Announcing the news of June 5, Japan’s SoftBank Corp said it envisions the robots to address labour shortages in one of the world’s fastest ageing societies. The robots, it added, could potentially serve as baby-sitters, nurses, emergency medical workers or even party companions.
Available from Feb 2015 onwards for ¥198,000 (RM6,212), Softbank CEO Masayoshi Son told a news conference that the robots are capable of learning and expressing emotions. Accompanting Son to the briefing, the sleek waist-high robot named Pepper spoke to reporters in a high-pitched, boyish voice.
“People describe others as being robots because they have no emotions, no heart. For the first time in human history, we’re giving a robot a heart, emotions,” Son said. The robots will use cloud computing to share data that can develop their own emotional capabilities. Son assured that they would not share an owner’s personal information.
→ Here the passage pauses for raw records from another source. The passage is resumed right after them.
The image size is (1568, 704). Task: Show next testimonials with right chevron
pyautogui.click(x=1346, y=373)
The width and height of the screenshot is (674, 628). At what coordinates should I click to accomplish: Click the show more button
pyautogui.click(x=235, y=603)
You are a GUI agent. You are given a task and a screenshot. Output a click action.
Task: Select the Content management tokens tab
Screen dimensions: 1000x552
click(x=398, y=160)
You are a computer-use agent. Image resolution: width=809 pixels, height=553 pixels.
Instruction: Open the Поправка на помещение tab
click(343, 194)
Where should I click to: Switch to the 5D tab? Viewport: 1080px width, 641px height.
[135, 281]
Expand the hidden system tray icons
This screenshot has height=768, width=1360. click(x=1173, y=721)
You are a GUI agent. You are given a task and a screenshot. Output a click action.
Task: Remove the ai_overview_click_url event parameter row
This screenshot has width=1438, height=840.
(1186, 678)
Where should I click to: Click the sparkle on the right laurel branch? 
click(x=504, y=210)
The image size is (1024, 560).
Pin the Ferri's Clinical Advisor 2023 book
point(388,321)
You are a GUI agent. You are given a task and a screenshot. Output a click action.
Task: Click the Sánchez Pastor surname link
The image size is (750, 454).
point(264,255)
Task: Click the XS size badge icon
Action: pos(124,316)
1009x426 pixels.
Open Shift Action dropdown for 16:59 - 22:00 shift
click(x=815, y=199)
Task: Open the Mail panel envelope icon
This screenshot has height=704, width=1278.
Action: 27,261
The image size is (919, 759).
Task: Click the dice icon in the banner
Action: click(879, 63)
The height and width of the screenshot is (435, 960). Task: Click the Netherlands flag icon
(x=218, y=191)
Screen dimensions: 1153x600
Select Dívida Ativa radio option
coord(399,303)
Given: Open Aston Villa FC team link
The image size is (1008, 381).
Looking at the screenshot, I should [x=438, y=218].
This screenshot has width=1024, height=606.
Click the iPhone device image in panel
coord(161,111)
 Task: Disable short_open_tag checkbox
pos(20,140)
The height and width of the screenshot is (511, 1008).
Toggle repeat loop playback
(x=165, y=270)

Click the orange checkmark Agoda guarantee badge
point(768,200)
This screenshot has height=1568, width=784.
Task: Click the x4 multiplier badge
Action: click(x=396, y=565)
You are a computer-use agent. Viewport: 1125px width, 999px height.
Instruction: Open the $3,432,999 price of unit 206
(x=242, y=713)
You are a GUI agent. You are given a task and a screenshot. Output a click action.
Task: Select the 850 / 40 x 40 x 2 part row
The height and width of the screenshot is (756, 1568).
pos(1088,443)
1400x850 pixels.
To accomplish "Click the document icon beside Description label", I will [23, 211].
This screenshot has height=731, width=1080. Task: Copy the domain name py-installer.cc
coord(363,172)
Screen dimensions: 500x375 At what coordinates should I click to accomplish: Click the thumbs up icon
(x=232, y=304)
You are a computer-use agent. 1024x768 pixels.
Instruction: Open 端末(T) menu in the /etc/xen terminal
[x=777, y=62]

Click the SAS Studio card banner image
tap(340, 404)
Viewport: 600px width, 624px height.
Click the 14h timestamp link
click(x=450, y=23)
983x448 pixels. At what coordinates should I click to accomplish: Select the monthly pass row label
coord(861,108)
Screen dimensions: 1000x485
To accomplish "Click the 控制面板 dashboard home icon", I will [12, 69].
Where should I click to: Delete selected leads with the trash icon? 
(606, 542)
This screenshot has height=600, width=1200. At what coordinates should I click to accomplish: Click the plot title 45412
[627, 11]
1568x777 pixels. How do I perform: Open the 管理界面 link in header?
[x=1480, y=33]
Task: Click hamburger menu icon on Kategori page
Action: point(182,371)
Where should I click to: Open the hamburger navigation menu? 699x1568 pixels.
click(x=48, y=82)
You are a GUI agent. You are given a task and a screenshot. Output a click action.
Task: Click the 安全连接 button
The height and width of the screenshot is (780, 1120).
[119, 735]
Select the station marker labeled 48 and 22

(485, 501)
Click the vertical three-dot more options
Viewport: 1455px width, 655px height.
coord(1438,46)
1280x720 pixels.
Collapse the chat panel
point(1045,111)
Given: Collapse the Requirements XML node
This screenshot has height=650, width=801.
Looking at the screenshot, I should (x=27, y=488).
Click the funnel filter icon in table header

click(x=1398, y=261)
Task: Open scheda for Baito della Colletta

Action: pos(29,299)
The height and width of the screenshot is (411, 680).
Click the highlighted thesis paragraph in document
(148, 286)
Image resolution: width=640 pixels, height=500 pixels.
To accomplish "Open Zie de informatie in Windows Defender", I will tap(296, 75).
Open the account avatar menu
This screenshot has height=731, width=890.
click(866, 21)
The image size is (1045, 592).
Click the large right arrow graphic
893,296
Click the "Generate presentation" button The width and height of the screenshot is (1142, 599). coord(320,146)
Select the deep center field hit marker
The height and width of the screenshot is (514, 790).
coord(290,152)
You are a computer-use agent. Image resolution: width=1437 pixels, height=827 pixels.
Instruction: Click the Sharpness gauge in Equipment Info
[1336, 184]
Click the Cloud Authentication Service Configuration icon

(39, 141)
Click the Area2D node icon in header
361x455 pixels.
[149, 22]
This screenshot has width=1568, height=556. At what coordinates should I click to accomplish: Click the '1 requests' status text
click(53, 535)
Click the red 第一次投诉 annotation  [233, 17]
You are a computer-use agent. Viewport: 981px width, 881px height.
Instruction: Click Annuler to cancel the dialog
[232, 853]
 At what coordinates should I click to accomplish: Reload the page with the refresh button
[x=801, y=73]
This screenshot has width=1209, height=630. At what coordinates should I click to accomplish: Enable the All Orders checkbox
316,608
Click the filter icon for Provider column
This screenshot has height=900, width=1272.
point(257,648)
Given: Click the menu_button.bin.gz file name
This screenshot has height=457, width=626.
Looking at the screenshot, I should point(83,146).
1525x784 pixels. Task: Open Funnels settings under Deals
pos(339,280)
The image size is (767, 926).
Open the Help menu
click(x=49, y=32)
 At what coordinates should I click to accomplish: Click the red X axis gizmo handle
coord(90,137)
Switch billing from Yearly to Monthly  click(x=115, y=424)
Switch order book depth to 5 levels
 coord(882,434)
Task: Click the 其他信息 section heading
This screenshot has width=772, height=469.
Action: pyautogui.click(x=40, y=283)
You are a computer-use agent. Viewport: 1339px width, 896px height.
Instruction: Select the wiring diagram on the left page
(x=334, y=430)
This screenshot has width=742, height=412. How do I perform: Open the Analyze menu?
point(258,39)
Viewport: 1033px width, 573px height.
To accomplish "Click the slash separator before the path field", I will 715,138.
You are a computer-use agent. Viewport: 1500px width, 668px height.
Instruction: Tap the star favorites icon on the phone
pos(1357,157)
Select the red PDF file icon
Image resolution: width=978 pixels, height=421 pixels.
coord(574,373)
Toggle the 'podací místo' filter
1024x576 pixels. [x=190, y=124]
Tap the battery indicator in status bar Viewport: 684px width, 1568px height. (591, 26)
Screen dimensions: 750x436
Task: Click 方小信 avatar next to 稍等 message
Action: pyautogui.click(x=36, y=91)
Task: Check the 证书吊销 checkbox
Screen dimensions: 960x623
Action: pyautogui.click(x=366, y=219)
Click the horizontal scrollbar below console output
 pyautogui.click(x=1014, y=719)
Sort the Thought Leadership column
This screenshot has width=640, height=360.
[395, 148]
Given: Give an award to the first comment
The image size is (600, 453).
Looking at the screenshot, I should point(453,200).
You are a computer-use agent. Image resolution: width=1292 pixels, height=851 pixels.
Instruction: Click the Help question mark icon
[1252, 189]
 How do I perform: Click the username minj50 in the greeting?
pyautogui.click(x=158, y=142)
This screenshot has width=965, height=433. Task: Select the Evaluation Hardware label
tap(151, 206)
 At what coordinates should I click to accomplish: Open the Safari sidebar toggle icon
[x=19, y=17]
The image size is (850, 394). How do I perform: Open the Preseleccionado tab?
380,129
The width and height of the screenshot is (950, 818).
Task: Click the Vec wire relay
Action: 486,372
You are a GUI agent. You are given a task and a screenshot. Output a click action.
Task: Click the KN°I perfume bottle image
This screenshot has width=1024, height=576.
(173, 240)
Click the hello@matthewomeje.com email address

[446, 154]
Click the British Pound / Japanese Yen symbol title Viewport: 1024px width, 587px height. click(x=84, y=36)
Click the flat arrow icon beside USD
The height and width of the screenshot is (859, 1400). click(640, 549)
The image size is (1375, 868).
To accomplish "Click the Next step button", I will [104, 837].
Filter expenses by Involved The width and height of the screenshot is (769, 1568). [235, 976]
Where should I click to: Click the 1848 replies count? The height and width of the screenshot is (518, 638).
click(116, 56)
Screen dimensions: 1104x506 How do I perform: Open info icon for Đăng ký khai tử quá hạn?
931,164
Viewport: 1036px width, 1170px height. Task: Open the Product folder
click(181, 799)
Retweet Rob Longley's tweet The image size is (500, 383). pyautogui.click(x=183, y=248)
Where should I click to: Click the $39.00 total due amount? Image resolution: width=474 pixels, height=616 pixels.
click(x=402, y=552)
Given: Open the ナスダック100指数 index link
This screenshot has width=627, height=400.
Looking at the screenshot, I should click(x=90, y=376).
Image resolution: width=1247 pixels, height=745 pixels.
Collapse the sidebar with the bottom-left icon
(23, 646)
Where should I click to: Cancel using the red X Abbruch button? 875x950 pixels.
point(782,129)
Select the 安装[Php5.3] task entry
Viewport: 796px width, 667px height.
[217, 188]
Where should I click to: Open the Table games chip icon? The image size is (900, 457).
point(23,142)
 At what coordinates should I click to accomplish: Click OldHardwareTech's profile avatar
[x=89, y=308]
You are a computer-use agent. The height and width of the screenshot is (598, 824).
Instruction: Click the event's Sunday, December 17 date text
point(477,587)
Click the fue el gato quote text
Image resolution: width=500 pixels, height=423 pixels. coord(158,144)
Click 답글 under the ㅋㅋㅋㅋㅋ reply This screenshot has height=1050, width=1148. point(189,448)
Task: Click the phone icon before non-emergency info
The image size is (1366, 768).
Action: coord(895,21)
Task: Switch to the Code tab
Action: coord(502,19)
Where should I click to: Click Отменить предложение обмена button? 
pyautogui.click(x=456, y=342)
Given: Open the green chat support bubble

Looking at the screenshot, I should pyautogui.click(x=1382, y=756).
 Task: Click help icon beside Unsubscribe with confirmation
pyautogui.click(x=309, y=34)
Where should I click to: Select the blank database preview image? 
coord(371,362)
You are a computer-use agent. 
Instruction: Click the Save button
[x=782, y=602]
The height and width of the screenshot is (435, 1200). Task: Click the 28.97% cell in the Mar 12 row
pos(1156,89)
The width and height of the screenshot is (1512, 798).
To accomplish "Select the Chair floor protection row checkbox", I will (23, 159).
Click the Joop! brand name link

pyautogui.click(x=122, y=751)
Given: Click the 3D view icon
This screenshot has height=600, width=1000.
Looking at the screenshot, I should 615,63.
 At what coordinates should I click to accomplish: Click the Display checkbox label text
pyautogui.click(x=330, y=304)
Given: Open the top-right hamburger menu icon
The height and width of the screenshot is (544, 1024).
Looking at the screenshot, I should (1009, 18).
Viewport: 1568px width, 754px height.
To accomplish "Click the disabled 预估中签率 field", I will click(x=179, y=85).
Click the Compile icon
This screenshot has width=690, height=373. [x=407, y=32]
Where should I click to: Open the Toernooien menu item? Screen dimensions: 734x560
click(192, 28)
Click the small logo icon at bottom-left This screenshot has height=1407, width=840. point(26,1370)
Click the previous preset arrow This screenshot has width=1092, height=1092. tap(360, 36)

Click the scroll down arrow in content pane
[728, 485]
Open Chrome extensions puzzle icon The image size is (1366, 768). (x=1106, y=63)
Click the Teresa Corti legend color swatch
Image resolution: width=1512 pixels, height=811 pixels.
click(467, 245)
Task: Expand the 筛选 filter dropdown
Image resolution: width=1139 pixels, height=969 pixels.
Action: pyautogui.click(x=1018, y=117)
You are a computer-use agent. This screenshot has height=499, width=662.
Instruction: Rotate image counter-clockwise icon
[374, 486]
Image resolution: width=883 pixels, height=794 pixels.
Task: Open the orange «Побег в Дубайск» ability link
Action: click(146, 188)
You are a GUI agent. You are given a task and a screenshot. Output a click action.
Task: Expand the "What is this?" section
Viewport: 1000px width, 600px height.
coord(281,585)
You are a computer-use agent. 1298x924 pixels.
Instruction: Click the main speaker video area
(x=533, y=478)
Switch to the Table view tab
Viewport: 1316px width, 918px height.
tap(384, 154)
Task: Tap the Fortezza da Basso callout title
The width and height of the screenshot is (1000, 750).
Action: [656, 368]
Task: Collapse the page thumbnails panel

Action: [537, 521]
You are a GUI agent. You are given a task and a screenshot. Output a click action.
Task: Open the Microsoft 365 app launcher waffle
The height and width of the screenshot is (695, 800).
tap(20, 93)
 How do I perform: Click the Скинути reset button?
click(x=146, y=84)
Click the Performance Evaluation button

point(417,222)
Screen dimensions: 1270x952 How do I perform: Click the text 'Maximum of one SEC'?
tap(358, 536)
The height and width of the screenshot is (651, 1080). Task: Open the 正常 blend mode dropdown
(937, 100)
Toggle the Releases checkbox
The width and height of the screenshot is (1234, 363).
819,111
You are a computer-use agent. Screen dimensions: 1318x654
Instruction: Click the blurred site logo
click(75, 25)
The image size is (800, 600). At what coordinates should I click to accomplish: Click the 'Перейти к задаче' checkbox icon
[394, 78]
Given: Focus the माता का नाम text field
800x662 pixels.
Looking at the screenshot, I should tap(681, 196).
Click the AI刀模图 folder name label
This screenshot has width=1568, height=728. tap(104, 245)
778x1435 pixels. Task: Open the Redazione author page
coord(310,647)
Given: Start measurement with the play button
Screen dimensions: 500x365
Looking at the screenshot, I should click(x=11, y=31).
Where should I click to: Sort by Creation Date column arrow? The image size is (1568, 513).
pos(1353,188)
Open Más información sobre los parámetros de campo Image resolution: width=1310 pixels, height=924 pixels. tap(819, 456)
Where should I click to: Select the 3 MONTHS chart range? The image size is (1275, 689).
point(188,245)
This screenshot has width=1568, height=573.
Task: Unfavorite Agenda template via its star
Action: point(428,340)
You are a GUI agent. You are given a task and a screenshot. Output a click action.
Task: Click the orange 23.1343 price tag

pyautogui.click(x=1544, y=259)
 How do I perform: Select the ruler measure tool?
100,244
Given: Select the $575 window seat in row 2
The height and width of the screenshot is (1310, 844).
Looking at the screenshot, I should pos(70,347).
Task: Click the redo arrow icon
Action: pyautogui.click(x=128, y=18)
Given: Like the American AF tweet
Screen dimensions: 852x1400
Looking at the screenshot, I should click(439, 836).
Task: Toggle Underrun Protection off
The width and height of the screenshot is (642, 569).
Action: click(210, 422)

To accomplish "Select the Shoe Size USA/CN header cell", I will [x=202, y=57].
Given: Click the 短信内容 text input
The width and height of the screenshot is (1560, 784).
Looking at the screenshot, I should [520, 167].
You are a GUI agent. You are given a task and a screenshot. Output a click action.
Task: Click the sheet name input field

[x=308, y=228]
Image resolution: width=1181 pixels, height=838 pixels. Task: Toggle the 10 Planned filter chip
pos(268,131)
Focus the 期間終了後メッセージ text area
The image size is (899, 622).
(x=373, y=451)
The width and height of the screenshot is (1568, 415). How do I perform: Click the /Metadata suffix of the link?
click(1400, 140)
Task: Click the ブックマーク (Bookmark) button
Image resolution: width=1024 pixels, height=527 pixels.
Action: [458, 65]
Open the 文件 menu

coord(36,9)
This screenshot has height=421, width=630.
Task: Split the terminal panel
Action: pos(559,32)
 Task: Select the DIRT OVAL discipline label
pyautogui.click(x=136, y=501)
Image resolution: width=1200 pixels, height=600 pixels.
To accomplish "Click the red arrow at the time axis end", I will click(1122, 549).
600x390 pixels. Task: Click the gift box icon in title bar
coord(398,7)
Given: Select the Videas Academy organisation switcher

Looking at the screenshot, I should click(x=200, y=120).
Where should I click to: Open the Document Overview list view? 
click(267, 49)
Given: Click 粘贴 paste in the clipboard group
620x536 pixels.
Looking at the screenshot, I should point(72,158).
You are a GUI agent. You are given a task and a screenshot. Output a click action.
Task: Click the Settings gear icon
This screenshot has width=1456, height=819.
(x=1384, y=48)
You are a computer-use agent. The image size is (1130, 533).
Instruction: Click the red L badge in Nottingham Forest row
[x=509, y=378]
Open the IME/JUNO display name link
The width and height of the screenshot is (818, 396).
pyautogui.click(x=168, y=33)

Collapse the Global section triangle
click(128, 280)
The robots were developed by French robotics company Aldebaran, in which SoftBank took a stake in 2012, and will be manufactured by Taiwan’s Hon Hai Precision Industry Co Ltd. A prototype will be deployed this week, serving customers at SoftBank mobile phone stores in Japan, Son added.
Japan’s population is one of the most rapidly ageing in the world and the government hopes companies can offset a decline in the labour force by utilising robotics. Personal or household robots, such as the Asimo robot that Honda Motor Co has been developing for more than a decade, are seen as potential elderly care providers.
Meanwhile, Panasonic Corp and robotics research subsidiary ActiveLink Co Ltd also recently showcased robotic suits and vests to assist in arduous manual tasks such as carrying heavy loads or picking fruit from trees.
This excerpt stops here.